Which oracle thus delivered, _Aristinus_ having well pondered and considered, committed himselfe as an infant new borne unto women for to be washed, to be wrapped in swadling clothes, and to be suckled with the brest-head: after which, all such others, whom we call _Hysteropotmous_, that is to say, those whose graves were made, as if they had beene dead, did the semblable.
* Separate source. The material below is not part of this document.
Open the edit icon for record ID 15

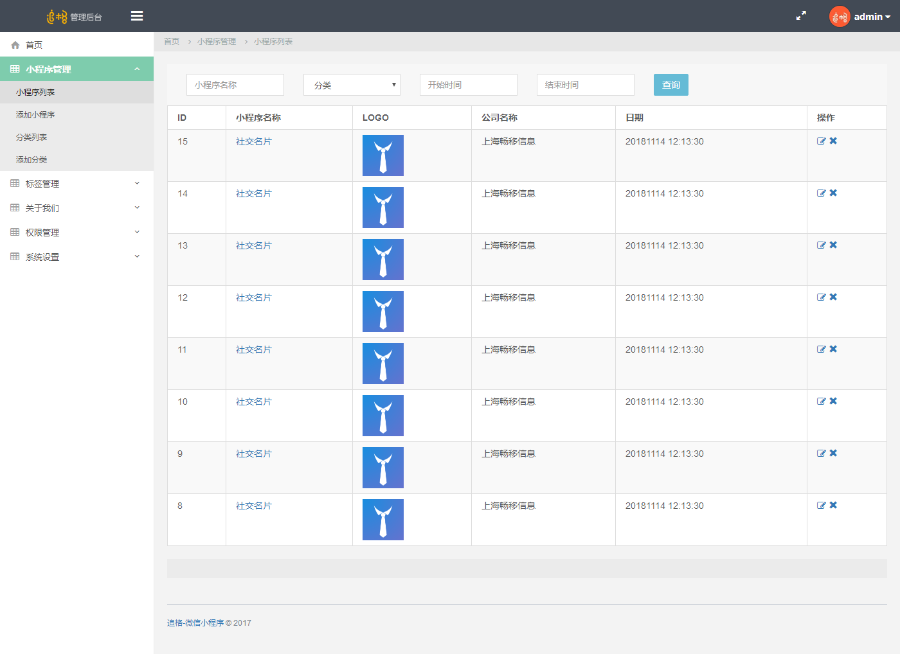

Howbeit, some doe say, that before _Aristinus_ was borne, these ceremonies were observed about those _Histropotmi_, and that this was a right auncient custome kept in the semblable case: and therefore no marvell it is, that the Romans also thought, that such as were supposed to have beene once buried, and raunged with the dead in another world, ought not to enter in at the same porch, out of which they goe, when they purpose to sacrifice unto the gods, or at which they reenter when they returne from sacrifice: but would have them from above to descend through the tiles of the roufe into the close house, with the aire open over their heads: for all their purifications ordinarily they performed without the house abroad in the aire.

6.

_Why doe women kisse the lips of their kinsfolks?_

IS it as most men thinke, for that women being forbidden to drinke wine, the manner was brought up: That whensoever they met their kinsfolke, they should kisse their lips, to the end they might not be unknowen, but convicted if they had drunke wine? or rather for another reason, which _Aristotle_ the philosopher hath alledged? for as touching that occasion, which is so famous and commonly voiced in every mans mouth, yea, and reported of divers and sundrie places; it was no doubt the hardy attempt executed by the dames of _Troie_, and that upon the coasts of _Italy_; for when the men upon their arrivall were landed; the women in the meanewhile set fire upon their ships, for very desire that they had to see an end once, one way or other of their long voiage, & to be delivered frõ their tedious travel at sea: but fearing the fury of their men, when they should returne, they went forth to meet their kinsfolke and friends upon the way, and welcomed them with amiable embracing & sweet kisses of their lips: by which means having appeased their angrie mood, and recovered their favours, they continued ever after, the custome of kind greeting and loving salutation in this manner.

Or was not this a priviledge granted unto women for their greater honour and credit; namely, to be knowen and seen for to have many of their race and kinred, and those of good worth and reputation?